WORK INSTRUCTION |
From the entries below, copy out every line with "sidebar" in it.

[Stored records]
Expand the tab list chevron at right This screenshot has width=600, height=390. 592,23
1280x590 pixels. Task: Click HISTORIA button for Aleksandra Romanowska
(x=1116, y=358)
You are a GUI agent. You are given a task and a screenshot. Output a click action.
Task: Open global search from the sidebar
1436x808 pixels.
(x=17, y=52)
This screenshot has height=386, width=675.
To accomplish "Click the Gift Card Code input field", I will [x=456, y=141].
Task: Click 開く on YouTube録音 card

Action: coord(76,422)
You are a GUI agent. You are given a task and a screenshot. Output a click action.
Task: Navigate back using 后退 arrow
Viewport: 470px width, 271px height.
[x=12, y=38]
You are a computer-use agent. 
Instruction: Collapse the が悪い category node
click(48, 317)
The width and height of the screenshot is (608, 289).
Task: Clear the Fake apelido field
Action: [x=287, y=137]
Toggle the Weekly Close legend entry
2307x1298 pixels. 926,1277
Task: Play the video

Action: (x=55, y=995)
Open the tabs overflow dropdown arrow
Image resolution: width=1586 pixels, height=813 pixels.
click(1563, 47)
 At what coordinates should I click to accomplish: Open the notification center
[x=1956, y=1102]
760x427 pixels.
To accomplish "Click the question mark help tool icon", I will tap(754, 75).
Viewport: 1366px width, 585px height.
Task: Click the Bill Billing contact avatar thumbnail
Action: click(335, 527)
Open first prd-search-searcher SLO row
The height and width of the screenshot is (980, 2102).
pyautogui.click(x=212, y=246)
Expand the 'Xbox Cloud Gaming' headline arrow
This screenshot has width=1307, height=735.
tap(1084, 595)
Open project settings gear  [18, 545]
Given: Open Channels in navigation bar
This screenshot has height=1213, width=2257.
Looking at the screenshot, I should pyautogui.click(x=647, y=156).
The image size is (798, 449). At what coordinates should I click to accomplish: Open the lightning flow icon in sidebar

ANSWER AREA |
Task: Open global search from the sidebar
The image size is (798, 449). At what coordinates should I click to accomplish: Open the lightning flow icon in sidebar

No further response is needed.